The most persistent bubble of all might even burst. ‘Might’.
The last week or so has been difficult for publishing as an award-winning author refuted then turned fire on those who’d highlighted clear evidence of racist tropes in one of her books. Ok, just someone dealing with a bad situation for her badly.
Then a large and high-profile sect of the publishing industry tooled up and went for her those who had asked the question, with the inevitable conclusion of abuse, threats and intimidation hailing down on three women of colour.
What drives such a visceral reaction to an unarguable situation? A sense of personal injury; this book and author can’t be racist, it was published by a reputable company, seen by a squad of people, and then won a prize, seen and commended by another group.
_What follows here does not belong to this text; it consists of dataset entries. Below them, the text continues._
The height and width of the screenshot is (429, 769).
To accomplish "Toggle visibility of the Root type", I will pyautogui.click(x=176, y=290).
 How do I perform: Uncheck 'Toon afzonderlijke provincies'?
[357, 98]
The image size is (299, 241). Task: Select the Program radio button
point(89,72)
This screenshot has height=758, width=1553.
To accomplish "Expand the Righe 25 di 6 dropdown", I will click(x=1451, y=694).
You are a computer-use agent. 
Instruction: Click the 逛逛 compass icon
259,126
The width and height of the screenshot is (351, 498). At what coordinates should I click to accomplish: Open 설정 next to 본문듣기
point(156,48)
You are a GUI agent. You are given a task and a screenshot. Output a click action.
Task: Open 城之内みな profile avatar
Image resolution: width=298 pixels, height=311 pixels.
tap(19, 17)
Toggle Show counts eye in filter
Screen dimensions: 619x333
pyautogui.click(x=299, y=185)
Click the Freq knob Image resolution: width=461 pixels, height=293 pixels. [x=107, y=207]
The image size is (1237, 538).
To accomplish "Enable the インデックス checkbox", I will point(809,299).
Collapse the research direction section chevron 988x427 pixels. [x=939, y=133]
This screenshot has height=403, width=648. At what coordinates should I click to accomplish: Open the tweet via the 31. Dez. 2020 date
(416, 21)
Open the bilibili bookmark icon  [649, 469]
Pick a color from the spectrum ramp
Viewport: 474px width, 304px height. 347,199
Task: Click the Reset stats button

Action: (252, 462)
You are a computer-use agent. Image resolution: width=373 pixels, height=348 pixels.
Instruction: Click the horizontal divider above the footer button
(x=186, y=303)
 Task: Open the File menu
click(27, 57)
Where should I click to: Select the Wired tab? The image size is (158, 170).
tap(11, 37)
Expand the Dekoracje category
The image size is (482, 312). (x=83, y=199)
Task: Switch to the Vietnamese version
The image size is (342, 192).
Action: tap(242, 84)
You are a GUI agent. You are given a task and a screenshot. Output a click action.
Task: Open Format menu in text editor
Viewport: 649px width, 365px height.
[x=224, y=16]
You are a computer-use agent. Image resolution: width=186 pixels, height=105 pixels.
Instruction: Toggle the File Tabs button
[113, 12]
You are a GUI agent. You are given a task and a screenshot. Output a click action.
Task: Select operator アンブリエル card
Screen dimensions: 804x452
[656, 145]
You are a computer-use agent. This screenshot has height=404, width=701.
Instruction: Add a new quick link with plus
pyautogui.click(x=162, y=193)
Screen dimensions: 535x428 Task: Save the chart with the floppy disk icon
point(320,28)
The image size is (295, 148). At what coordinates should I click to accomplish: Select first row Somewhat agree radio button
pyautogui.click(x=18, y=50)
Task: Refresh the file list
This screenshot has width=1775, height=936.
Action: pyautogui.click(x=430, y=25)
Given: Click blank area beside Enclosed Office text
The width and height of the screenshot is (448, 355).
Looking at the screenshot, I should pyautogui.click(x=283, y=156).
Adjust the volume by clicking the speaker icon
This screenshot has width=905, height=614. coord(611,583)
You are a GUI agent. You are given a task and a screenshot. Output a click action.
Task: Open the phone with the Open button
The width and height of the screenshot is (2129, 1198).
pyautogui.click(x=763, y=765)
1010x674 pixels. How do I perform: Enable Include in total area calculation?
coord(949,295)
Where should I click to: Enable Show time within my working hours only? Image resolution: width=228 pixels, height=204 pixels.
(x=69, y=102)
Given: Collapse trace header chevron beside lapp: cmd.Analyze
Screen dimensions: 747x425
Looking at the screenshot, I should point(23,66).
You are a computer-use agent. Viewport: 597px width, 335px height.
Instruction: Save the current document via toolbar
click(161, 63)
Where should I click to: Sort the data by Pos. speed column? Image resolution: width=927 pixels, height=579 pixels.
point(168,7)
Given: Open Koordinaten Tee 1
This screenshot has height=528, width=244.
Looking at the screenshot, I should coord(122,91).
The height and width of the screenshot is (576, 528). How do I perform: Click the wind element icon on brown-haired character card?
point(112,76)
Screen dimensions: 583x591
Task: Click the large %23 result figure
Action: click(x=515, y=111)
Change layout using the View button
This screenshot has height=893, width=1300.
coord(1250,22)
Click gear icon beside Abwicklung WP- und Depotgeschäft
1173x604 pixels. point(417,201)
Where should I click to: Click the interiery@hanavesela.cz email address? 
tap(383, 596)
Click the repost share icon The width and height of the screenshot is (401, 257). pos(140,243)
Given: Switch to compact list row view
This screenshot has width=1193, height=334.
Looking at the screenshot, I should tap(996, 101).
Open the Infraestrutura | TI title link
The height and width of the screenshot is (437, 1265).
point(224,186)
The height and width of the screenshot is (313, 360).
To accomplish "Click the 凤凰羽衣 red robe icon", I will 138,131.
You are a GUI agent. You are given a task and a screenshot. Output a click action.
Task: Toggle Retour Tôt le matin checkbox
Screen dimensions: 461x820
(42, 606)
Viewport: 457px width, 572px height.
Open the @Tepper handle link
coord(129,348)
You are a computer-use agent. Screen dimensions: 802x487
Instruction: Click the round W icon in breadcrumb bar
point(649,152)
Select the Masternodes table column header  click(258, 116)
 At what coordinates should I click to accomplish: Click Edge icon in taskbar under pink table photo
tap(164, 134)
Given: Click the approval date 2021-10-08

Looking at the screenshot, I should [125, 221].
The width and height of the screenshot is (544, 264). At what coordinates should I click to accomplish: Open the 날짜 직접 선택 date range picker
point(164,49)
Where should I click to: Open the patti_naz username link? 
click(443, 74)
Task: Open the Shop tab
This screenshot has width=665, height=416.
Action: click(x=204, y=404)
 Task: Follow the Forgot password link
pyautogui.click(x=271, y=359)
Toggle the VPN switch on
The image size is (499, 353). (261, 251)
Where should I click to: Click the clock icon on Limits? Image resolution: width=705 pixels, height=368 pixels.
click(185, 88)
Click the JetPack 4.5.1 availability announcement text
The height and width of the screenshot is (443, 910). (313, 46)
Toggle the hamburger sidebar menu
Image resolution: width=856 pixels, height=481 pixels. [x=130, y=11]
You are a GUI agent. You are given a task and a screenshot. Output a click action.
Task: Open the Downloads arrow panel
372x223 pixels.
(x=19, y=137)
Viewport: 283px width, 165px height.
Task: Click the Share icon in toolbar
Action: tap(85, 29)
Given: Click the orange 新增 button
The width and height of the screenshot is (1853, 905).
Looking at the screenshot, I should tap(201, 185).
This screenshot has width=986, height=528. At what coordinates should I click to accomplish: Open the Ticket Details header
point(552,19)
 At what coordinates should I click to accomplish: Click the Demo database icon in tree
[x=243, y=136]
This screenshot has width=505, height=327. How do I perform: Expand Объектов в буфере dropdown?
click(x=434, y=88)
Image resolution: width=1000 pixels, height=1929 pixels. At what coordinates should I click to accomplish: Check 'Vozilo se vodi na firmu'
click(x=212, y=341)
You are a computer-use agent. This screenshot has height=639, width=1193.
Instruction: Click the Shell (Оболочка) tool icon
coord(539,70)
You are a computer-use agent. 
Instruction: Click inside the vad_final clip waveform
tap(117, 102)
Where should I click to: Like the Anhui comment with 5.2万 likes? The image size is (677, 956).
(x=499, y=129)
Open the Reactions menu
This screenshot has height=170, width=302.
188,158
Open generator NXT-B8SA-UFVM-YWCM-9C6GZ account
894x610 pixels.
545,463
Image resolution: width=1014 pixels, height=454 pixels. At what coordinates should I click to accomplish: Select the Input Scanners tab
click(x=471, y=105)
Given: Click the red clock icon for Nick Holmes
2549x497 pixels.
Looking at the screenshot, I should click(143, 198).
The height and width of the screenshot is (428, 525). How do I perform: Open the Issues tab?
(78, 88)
If it were racist it would have been spotted and changed, because publishing people are decent, liberal, educated, defenders and champions of culture… yes?
‘Publishing People’ can be almost hermetically sealed, samey schooling, samey career paths, backed by samey institutions, live in samey neighbourhoods.
The London-Oxford-Cambridge triangle is part of the problem. If the book had come from ‘the outside’, an author from an ‘other’ school, a publisher from the provinces, the defence would not have been so venomous, if it had come at all.
Groupthink is a helluva drug, as people enter the industry, the requirement to fit in is never explicit, but it runs right through every action, interaction and structure. Sure, be passionate about our books, have an opinion, but only one of these opinions.
Improving access for marginalised communities to the industry has been an existential issue for years. If you build an industry that requires patronage to just survive long enough to become senior then this is where you end up.
Ask yourself, if it is difficult for primarily white, middle-class, university-educated people to make ends meet in London publishing, how does that work for people not granted the privilege of race, gender, neuro-diversity and class?
Being in locations where people from all communities can think of publishing as a viable career, and bring with them diversity of thought and experience, is beyond a necessity now.
And it is up to the big corporate publishers with cash in the bank to actually lead. ‘Game-changing’ moves out of London are at least a decade behind the curve, the game done changed already.
For once, it would be nice if it weren’t up to indies to burst a bubble.